Mazalit Haim is a scholar of modern Hebrew literature and Israeli culture. Her research explores the politics of hope and despair in modern Jewish and Israeli literature, visual art, museums, and public culture. Drawing on affect theory, psychoanalysis, and cultural studies, she examines how emotions shape collective identities, political imaginaries, and visions of the future.

She is currently completing a book manuscript that examines manifestations of hope and despair in modern Jewish and Israeli culture through the lens of affect theory. Bringing together literature, visual culture, museum studies, and psychoanalysis, the project explores how emotional narratives challenge, sustain, and reimagine collective futures.

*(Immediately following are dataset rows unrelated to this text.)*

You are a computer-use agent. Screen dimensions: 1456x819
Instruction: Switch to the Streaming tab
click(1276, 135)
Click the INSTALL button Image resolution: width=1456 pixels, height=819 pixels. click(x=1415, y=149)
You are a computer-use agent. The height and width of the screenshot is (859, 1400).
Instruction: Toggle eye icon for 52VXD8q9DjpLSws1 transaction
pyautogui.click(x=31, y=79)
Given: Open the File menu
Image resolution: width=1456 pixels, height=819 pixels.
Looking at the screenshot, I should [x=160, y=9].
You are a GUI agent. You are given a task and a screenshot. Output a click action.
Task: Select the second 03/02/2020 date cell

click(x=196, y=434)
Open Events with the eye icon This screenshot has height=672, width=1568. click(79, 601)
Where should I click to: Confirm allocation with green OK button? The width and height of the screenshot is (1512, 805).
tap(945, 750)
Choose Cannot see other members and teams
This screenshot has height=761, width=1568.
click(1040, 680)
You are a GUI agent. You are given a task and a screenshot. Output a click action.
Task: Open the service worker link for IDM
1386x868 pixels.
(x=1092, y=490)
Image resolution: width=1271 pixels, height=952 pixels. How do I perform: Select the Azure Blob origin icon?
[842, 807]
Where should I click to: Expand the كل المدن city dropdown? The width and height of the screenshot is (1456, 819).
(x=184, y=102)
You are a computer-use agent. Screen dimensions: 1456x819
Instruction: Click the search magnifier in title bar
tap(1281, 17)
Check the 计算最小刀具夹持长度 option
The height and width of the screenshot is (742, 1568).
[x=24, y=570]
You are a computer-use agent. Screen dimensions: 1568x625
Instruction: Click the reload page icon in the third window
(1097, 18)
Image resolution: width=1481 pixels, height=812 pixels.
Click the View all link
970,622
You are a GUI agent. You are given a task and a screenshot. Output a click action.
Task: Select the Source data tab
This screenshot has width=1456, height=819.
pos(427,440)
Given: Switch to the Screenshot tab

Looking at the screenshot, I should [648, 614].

Before joining Harvard University, Haim directed the Hebrew Studies Program at Vanderbilt University, where she taught Hebrew language, Israeli culture, and modern Hebrew literature. Her pedagogical work integrates language instruction with literary and cultural analysis and explores innovative approaches to Hebrew language education. Her broader interests include museum and curatorial studies, public humanities, and the relationship between language learning and cultural interpretation.

**Selected Publications**

- "From a History of Tears to Hope on Display: Affective Curatorship and the Jewish Future at ANU," *AJS Perspectives* (Summer 2026).
- "Primitive Agonies and the Breakdown That Always Has Been in Shalom Auslander's *Hope: A Tragedy*," in *Routledge International Handbook of Psychoanalysis and Jewish Studies* (2025).
- "Redemptions of Past Futures in Yael Bartana's Work," in *Routledge Companion to Cultural Texts and the Nation* (2025).
- "A Doctorate on Hope: Yehuda Amichai's Affective Pedagogy," *Prooftexts* 41:1 (2024).